Keep Doing What You’re Doing

I have a tendency towards impatience. If some new idea or project doesn’t take off immediately, I’m ready to rate it as a failure and run off in a new direction. At least that’s what I used to do a lot more often. I’ve learned from past mistakes.

Novelty and hoping that if you throw enough mud (or some other substance) up against the wall, some of it might stick isn’t always the best formula for success. Being entrepreneurial does require being somewhat risk averse, however.

When you release a new book, propose an investigative story to an editor at a publication, or pitch new projects hoping to keep enough work in your freelance pipeline to stay afloat, it’s easy to think nothing’s happening. Sometimes the phone doesn’t ring today, or email seems like it’s broken. Tomorrow’s sunrise always offers new possibilities.

Much of my 2014 has been a test in staying the course. I’m learning that remaining consistent and continuing to trust the process is the only way forward. The alternative, I suppose, is another dead-end 9 to 5 gig, where I wouldn’t be any happier. I might be a bit less worried at times—or maybe not.

“Rome wasn’t built in a day” is a phrase that a late uncle liked to use, basically saying that “things take time.”

My son, Mark, has another one he likes to use with his dad when he’s ready to change course, charging off towards some new windmill.

“Keep on doing what you’re doing.”

Tuesday and Wednesday brought a bit of discouragement. Yesterday was a reminder that staying consistent is working.
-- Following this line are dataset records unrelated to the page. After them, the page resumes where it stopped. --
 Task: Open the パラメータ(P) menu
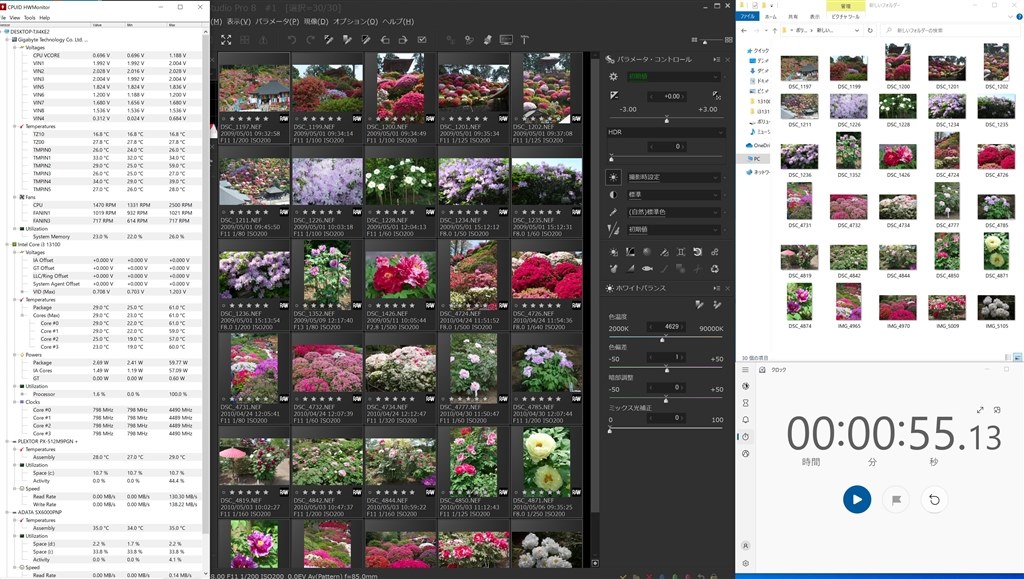[275, 21]
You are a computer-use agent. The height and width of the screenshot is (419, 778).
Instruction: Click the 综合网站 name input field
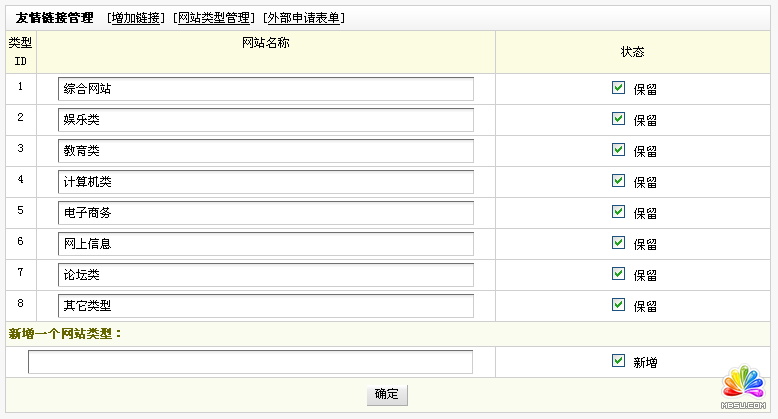point(265,89)

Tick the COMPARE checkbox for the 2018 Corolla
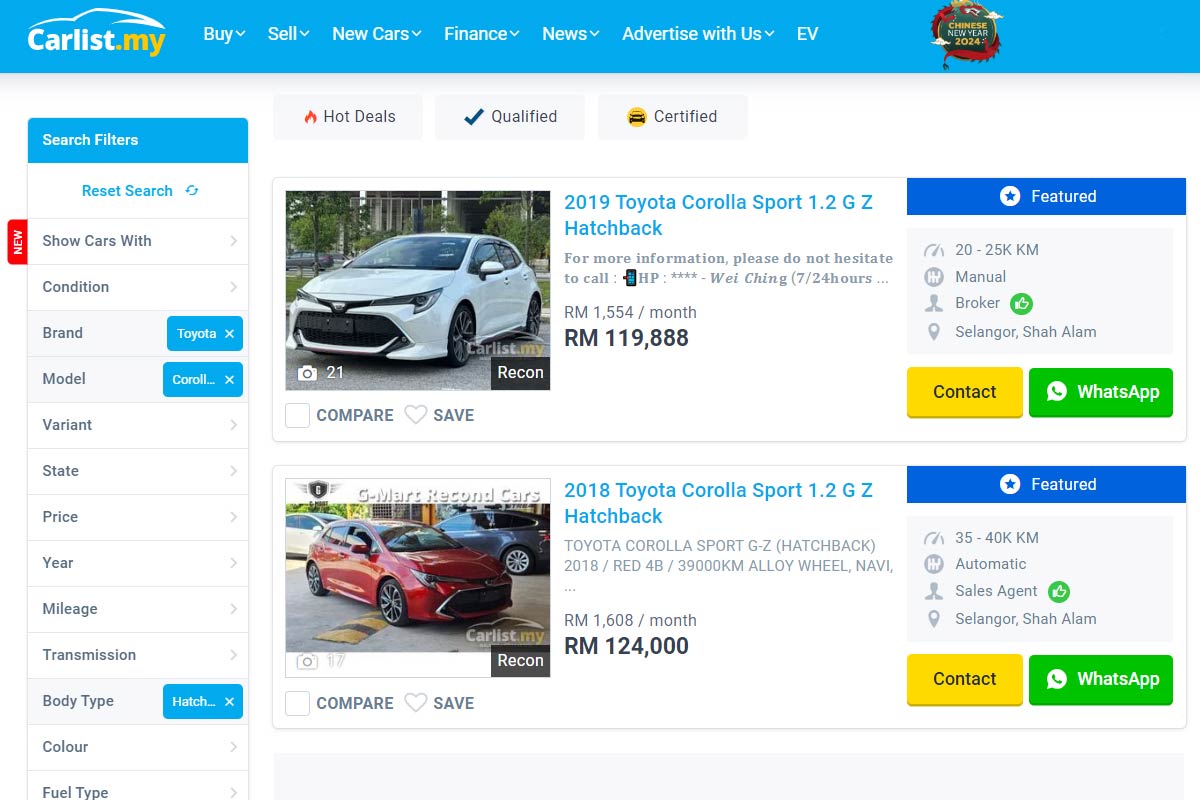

Don't go tilting at new windmills.

Don’t go tilting at new windmills.

One thought on “Keep Doing What You’re Doing

  1. Rather a famous windmill to go a-tilting at:

    Ha’nacker Mill

    SALLY is gone that was so kindly,
    Sally is gone from Ha’nacker Hill
    And the Briar grows ever since then so blindly;
    And ever since then the clapper is still…
    And the sweeps have fallen from Ha’nacker Mill.

    Ha’nacker Hill is in Desolation:
    Ruin a-top and a field unploughed.
    And Spirits that call on a fallen nation,
    Spirits that loved her calling aloud,
    Spirits abroad in a windy cloud.

    Spirits that call and no one answers —
    Ha’nacker’s down and England’s done.
    Wind and Thistle for pipe and dancers,
    And never a ploughman under the Sun:
    Never a ploughman. Never a one.

    A great deal of time and effort, and I suppose money, has gone into keeping Halnacker Mill looking so good, and yet these days it does nothing but spin. It doesn’t grind corn, it doesn’t pump water (not from its hilltop it doesn’t), and it doesn’t even generate electricity for a nearby household. It is, for now, purely aesthetic, even though it’s far lovelier than it was when HIlaire Belloc memorialised it.